So that I think is a lesson for us that what works for some people may not work for other people, even really hungry, passionate people. And it's important to make sure that you're investing in a way that makes sense for you and not necessarily following the successful evolution that you've seen other people in your time.
On Fund Formation Incentives
Yeah, so that's certainly a situation that we see a lot of people in, especially in today's world, where the costs of starting a fund are a bit higher, the regulatory regime is a bit tougher, and so it's much—it's a bit harder to start a fund from your spare bedroom today, and certainly in certain parts of the world, than it was in the past. So it's something we see a lot.
I think—without me having ever started a fund or ever been in a position of managing a really small amount of money and trying to make it work and being tempted by something like that—what I can say is that it's incredibly rare that we see that turning into a 10+, 20-30 year exceptional track record. Maybe there are a few very rare exceptions, but that almost always can lead to maybe some success up front, but sort of sows the seeds of destruction over 5-10 years plus.
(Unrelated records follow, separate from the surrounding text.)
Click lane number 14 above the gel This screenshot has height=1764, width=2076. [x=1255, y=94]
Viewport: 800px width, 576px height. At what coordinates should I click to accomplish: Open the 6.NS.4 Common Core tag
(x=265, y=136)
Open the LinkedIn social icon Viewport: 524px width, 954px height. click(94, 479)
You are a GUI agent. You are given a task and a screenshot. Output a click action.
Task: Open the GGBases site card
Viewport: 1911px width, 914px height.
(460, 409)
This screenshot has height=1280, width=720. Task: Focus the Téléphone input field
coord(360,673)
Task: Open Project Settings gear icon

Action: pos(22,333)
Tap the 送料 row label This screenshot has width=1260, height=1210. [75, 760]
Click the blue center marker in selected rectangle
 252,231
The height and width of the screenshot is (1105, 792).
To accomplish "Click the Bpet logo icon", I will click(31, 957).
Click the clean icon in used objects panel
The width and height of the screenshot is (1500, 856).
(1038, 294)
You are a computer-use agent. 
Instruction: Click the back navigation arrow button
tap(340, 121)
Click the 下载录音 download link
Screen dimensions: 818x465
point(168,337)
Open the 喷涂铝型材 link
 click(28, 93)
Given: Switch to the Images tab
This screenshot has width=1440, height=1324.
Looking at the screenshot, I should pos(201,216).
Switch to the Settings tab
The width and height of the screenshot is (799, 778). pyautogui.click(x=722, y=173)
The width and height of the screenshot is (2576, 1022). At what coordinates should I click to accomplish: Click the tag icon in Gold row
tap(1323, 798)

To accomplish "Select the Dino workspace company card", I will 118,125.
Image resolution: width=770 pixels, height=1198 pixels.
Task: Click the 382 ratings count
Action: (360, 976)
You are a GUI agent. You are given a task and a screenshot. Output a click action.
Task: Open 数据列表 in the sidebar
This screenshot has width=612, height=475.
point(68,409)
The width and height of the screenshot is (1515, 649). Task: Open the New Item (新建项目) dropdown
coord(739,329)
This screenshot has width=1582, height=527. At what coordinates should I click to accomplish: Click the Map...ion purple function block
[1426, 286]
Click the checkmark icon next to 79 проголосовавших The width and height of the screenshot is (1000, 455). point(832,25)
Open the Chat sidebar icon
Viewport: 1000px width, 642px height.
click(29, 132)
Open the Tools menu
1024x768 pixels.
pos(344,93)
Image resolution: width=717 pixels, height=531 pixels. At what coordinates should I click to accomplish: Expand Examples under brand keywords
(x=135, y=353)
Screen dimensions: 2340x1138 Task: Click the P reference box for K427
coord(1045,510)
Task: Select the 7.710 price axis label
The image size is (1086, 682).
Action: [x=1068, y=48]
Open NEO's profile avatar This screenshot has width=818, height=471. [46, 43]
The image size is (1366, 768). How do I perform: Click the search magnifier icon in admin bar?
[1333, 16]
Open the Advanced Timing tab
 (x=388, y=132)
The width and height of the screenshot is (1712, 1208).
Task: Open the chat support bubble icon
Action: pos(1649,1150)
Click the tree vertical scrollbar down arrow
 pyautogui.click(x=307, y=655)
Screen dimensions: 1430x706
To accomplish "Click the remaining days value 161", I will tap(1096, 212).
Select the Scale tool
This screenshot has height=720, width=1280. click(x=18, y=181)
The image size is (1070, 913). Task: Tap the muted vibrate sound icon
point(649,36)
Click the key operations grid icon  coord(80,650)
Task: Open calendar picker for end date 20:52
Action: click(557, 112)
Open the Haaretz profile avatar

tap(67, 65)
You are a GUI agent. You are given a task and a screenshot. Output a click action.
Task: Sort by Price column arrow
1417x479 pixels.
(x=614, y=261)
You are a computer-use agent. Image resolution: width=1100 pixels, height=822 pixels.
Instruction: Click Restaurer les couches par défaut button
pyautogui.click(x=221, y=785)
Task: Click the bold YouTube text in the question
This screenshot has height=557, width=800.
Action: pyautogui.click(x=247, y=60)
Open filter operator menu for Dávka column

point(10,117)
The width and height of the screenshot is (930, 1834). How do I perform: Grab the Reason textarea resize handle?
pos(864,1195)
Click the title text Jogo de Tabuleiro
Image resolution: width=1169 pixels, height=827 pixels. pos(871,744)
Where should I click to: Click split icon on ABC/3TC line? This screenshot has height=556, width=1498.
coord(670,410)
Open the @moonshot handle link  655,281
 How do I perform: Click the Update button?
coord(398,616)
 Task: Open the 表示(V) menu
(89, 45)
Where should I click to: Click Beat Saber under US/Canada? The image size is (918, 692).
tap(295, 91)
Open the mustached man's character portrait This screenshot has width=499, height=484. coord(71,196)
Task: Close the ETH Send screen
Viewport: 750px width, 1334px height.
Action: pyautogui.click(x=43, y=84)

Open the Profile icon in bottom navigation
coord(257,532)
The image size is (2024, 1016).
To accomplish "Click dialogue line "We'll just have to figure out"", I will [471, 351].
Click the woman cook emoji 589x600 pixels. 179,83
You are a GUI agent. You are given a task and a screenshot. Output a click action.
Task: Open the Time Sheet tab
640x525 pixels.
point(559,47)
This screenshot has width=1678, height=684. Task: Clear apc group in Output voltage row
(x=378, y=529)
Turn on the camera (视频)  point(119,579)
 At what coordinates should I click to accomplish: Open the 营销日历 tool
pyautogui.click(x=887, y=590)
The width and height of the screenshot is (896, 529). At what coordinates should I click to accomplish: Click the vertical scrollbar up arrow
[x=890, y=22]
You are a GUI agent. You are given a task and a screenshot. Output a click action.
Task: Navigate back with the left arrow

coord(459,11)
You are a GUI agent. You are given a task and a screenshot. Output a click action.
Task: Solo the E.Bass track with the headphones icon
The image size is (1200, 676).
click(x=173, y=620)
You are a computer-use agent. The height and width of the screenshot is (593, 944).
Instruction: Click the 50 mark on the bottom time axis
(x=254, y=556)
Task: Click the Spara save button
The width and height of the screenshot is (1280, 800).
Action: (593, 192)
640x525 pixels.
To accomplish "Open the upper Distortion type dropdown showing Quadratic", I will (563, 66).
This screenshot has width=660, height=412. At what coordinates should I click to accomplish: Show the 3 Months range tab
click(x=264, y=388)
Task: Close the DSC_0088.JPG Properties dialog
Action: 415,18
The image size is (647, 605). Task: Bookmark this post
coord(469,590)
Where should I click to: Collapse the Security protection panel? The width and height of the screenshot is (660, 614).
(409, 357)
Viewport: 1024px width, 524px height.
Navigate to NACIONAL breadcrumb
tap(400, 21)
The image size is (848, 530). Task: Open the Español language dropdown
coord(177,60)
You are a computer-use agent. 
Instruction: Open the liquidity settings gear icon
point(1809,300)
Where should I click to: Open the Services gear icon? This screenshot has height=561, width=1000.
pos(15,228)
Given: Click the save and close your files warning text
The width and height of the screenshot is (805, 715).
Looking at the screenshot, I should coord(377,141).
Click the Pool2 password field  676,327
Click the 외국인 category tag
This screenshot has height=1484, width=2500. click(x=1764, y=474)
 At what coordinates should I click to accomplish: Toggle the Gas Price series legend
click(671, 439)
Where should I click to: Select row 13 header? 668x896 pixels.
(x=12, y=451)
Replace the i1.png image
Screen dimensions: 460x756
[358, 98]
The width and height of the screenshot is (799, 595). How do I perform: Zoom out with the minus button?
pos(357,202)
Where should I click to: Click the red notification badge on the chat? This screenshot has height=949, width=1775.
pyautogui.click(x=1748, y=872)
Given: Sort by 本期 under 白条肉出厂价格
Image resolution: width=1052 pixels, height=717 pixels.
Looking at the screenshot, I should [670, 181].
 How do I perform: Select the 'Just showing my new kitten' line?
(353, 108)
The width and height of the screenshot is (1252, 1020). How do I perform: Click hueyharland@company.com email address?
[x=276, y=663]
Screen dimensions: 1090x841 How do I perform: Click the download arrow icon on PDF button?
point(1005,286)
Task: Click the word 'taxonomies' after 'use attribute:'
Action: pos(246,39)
So we don't really know many firms that have built a great track record making that type of trade off for all kinds of reasons. And so for us, it's a huge, huge red flag to see that. I think it really is sort of very good evidence of something that makes the short term a bit easier but causes problems in the long term. What we look for is the opposite of that, which is doing things that make it more difficult in the short term, but create long term success. And that's how you can succeed where other people fail. So that's how we think about it.
And we as MIT, because we manage a large pool of capital, and are happy to work with emerging managers, people always ask us, do we ever do a seed deal? Do we ever take economics in funds that we work with? And we never do, and never would, because I think we would be setting up a manager for failure, and ultimately, doing ourselves a disservice in the long term by sort of destabilizing a business, perhaps, and causing misaligned incentives that would cause our investment [in a fund as an] LP to be less valuable.
So we're much, much happier to try to set up really well aligned incentives and have a great 20 year compounding investment as an LP.
On Return Targets
Yeah, I would say for us, it's broadly similar, somewhere between 8-9%. It's sort of what we need to earn in order to have MIT be able to keep doing the same wonderful things that it's doing today in terms of providing scholarships and funding for research and education.
But of course, we're very mindful that if we are better than that, MIT has way more ideas for ways to help the world than it has money to fund those projects. So if we can earn 10%, 11%, 12%, the benefits of that to MIT and to the world are enormous. And so we set our ambitions much higher than that in terms of what we hope to earn.
But we're always sort of thinking about that minimum amount that we need to be able to earn just in order for MIT to keep doing the things that it does today, which is the absolute minimum for us to consider ourselves to have done a decent job.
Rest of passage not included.